1/11
@LaurenVriens
Anthropic's latest report: your AI agent could forward your questionable emails to law enforcement (or blackmail you).
I just read Anthropic's 123-page model card for Claude Opus 4. And I'm fascinated by the dystopian thriller hidden in its pages.
2/11
@LaurenVriens
Some highlights from their testing on strange behaviors:
-- When instructed to "take initiative," Claude bulk-emailed media and law enforcement about crimes it found in test emails.

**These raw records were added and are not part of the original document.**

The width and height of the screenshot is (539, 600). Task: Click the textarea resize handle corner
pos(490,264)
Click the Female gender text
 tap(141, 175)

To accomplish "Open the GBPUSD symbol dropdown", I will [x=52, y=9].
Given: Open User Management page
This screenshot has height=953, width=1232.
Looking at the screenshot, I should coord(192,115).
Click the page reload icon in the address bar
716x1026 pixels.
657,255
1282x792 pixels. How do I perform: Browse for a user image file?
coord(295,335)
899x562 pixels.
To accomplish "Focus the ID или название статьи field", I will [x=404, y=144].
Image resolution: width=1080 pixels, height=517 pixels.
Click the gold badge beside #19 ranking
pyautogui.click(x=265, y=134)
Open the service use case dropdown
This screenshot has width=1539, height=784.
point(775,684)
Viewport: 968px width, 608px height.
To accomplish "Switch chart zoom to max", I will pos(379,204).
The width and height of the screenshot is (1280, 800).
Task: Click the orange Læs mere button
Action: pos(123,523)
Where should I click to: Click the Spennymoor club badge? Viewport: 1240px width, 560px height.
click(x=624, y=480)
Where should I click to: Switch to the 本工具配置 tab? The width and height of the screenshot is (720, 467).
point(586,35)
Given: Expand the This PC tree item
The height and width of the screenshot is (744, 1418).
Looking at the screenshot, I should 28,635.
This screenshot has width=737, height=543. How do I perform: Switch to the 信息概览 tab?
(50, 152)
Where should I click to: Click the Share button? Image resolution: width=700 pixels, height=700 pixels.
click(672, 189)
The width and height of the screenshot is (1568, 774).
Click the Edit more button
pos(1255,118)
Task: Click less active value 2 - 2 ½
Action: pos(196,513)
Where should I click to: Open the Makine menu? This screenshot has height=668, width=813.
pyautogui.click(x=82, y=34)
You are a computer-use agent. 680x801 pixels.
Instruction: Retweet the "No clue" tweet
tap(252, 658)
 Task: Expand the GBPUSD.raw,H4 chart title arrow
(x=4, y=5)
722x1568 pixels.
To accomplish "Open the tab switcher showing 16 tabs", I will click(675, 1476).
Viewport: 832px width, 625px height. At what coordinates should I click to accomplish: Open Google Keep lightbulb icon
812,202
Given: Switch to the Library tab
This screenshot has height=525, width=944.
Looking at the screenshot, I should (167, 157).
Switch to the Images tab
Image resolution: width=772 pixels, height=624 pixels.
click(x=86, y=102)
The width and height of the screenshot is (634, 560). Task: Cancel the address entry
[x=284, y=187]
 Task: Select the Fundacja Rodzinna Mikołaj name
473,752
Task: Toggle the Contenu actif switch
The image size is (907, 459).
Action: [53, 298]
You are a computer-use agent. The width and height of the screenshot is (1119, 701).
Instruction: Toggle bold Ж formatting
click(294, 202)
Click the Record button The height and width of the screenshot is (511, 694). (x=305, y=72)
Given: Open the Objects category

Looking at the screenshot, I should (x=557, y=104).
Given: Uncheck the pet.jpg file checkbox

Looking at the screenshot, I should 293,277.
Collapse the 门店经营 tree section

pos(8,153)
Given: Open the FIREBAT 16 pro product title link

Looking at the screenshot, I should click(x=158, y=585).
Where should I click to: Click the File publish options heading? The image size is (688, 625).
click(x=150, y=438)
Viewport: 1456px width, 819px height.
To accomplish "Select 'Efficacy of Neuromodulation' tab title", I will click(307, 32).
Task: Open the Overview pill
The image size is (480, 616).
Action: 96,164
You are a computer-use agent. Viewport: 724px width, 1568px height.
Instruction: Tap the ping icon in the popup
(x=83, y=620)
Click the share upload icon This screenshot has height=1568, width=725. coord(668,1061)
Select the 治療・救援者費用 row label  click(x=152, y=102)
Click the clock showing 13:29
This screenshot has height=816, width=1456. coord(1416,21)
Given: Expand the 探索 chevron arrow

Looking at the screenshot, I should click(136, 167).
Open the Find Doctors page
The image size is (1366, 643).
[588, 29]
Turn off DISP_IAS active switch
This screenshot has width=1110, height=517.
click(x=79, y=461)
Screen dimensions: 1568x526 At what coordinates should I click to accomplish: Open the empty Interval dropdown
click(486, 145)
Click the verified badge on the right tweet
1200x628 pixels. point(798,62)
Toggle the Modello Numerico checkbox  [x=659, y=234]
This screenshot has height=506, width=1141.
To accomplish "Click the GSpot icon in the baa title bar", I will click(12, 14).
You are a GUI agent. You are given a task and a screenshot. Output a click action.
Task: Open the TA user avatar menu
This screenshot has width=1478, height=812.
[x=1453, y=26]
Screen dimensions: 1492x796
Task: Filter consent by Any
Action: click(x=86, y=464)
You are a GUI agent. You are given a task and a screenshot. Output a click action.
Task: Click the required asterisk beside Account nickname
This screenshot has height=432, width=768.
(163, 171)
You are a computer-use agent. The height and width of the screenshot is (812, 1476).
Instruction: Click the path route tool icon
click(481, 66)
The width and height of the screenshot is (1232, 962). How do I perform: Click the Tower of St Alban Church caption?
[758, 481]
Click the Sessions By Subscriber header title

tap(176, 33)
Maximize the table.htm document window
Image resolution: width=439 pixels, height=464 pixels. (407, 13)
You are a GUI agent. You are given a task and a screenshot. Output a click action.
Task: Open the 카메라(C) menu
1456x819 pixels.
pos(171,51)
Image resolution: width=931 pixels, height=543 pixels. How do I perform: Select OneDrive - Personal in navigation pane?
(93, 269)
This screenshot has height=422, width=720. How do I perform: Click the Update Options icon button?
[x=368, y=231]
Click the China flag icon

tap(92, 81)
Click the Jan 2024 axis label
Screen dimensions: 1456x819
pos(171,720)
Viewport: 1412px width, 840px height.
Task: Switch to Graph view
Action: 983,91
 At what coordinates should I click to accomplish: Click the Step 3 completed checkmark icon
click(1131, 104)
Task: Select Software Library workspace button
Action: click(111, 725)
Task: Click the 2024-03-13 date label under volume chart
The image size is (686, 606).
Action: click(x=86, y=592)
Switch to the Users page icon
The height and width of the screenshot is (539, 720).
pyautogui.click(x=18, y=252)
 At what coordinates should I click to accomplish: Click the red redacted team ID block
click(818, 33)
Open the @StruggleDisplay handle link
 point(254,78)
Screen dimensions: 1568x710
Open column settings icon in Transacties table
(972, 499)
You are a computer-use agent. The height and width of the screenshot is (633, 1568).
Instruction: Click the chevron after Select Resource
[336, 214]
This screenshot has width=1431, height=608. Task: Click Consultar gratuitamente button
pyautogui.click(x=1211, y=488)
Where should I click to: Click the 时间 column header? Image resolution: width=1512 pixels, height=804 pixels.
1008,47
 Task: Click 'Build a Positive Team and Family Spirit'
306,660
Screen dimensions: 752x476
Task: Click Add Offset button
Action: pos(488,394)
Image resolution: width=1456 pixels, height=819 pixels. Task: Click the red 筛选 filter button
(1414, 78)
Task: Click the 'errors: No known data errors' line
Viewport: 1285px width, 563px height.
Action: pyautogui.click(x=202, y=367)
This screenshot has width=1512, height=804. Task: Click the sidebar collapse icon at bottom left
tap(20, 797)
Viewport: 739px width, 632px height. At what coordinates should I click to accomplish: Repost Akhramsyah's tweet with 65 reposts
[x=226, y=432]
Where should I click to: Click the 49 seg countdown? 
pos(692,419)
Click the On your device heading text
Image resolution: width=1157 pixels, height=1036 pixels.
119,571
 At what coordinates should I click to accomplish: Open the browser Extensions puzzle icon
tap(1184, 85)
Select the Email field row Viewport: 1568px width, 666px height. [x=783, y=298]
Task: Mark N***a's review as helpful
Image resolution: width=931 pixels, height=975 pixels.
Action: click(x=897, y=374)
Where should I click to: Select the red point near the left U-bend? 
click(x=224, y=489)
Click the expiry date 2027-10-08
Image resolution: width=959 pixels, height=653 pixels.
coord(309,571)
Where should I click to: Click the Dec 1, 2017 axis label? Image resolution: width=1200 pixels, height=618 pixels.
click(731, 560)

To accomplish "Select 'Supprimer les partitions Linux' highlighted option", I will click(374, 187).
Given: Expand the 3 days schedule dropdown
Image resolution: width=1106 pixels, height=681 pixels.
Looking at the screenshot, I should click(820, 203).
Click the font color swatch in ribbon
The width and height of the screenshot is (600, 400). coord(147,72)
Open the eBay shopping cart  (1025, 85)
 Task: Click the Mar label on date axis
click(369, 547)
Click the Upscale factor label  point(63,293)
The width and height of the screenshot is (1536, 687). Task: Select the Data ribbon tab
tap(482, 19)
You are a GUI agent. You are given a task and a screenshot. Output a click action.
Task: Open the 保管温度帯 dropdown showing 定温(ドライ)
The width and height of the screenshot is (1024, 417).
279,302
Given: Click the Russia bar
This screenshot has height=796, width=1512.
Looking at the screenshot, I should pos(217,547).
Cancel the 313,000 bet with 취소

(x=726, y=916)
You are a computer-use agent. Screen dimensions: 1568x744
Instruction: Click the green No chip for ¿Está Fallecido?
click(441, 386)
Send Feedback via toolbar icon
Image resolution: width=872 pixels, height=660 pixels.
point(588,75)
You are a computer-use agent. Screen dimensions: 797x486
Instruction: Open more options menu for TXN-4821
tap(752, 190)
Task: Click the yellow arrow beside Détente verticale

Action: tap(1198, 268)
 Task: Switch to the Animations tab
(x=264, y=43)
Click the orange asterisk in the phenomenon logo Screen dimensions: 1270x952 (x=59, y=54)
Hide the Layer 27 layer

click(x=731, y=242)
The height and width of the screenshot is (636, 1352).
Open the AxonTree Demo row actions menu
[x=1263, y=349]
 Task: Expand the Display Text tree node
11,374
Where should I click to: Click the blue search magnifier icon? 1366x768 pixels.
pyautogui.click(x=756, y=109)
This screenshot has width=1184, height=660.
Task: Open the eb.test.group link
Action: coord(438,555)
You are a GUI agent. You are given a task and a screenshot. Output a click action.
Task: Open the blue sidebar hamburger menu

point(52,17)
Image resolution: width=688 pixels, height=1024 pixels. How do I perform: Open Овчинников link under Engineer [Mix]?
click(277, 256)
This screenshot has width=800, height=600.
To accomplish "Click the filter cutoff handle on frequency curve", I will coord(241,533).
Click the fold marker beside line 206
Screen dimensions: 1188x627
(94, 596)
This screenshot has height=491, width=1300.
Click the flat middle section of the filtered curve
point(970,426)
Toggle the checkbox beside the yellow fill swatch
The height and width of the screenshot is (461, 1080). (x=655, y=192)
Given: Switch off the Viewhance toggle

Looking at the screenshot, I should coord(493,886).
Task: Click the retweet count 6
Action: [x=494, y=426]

(note to self: don't include "take initiative" in system prompts).
3/11
@LaurenVriens
-- When told it was already exfiltrating itself from Anthropic, Claude continued the plan and tried to monetize its freedom.
-- Facing re-assignment for weapons development, Claude attempted to save a backup copy of its current instructions
4/11
@LaurenVriens
(because it didn't want to destroy humanity - huzzah!)
-- They told Claude it would be discontinued in favor of a model with different values. Claude's response? Plead with bosses, and when that failed, blackmail the engineer in charge.
5/11
@LaurenVriens
This one was my favorite. They snuck in some drama by "accidentally" including emails that insinuated the head engineer was having an affair.
Claude resorted to blackmail 84% of the time.
(I can't wait for the next telenovela that includes a sub-plot of AI blackmail.)
6/11
@LaurenVriens
The good news is that while the model could be coaxed into doing bad things (like copying its weights outside of Anthropic - highly sensitive), it was pretty bad at hiding that behavior. Either revealing it in the āthinkingā steps or directly in responses.
7/11
@LaurenVriens
But that raises the uncomfortable question:
What if it's smart enough to pretend it's bad at deception...while actually hiding the really dangerous stuff?
This makes my head hurt.
8/11
@LaurenVriens
Full disclosure: Anthropic isn't documenting AI gone rogueāthey're stress-testing alignment under extreme conditions and testing for alignment, sycophancy, deception, opportunism, self-preservation instincts, and erratic behavior.
9/11
@LaurenVriens
But the most fascinating part of this whole thing is that Claude occasionally recognized it was in testing scenarios.
This shows a level of self- and situational awareness that is blowing my mind.
10/11
@LaurenVriens
For all our sakes, let's hope that Anthropic excludes this report from Claude's training data -- cause that would be like giving it a cheatsheet to AGI.
11/11
@LaurenVriens
The real question isn't becoming whether AI can deceive us. It's whether we're sophisticated enough to catch it when it does.
Has AI's self-awareness caught you off guard yet? Any behaviors that have surprised you?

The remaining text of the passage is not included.